Flowering dogwoods are frequently used ornamental trees in landscapes across America and are known for their attractive spring flower displays and bright autumn berries. Unfortunately, dogwoods are also highly susceptible to diseases ranging from mild, purely aesthetic illnesses to lethal funguses. Know the symptoms of these diseases so you can take steps to eliminate them when they appear.
This disease is caused by the fungus Elsinoe corni and affects the leaves and young shoots of flowering dogwood trees, according to the North Carolina State University College of Agriculture and Life Sciences website. Common in early spring, spot anthracnose forms tiny reddish purple spots that spread rapidly and destroy the leaves. Infected leaves become disfigured and eventually fall prematurely. Spot anthracnose can also affect the berries of flowering dogwood trees.
Septoria Leaf Spot
The fungus Septoria cornicola is responsible for this flowering dogwood disease, which attacks the leaves and becomes most severe during mid- to late summer. The disease can become severe earlier in the season, depending on spring weather conditions. Purple spots form on the dogwood’s leaves, disfiguring and discoloring them to the point that they fall off prematurely. These spots are larger than those caused by spot anthracnose.
This disease is common in trees planted in poorly drained soils and among newly transplanted trees with damaged roots. Caused by the Phytophthora cactorum, crown cankers appear as sunken, damaged areas that "may eventually girdle the stem and kill the top of the tree," according to the North Carolina State University College of Agriculture and Life Sciences. Prevent crown cankers by treating your dogwood with metalaxyl every two to three months.

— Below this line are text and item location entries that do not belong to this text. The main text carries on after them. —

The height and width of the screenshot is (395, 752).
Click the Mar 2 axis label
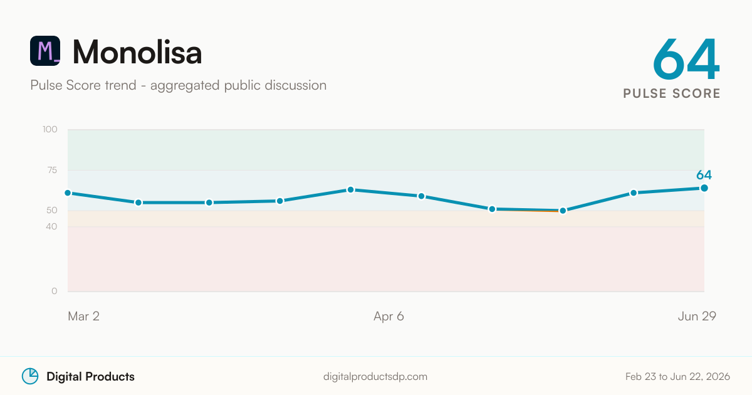pos(83,317)
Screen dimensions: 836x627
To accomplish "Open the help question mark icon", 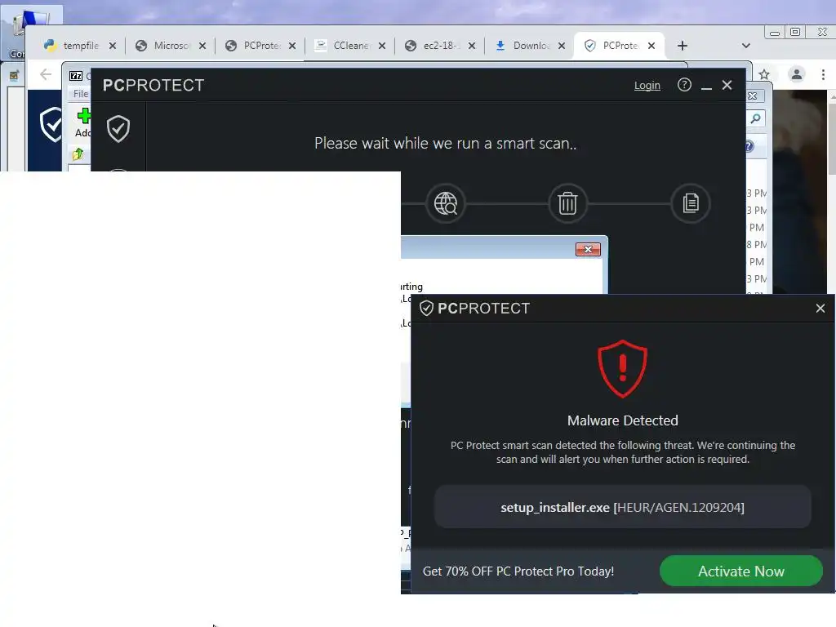I will coord(684,85).
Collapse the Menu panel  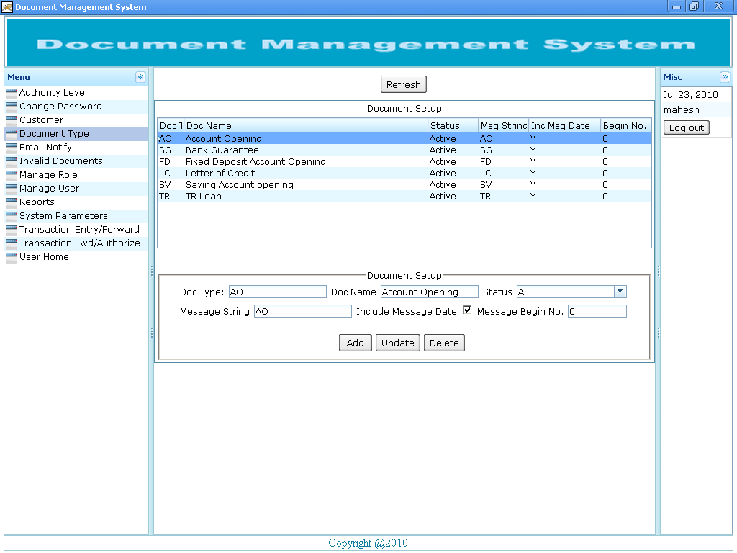click(141, 77)
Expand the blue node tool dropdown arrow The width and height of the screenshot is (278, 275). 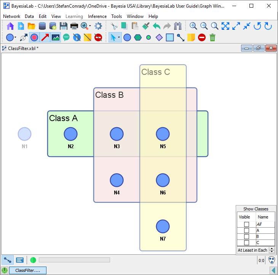[15, 37]
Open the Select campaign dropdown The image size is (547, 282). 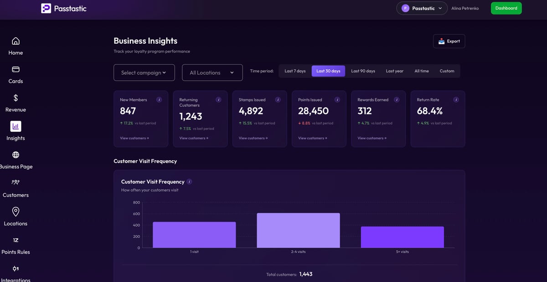pyautogui.click(x=144, y=72)
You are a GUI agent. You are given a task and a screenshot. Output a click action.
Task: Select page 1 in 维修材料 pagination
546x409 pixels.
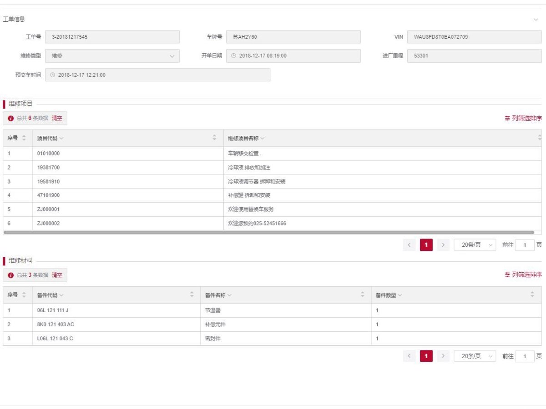click(x=426, y=356)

Discula causes this highly destructive and common dogwood disease. Dogwood anthracnose resembles many foliage diseases at first, forming purple spots on the leaves. The disease soon spreads to the twigs and in some cases the trunk, causing elliptical brown cankers. Dogwood anthracnose is lethal if left untreated. This disease is particularly common in cool, moist environments and spreads more easily in forests than in landscaped areas. The frequent use of fungicides is recommended to prevent this disease.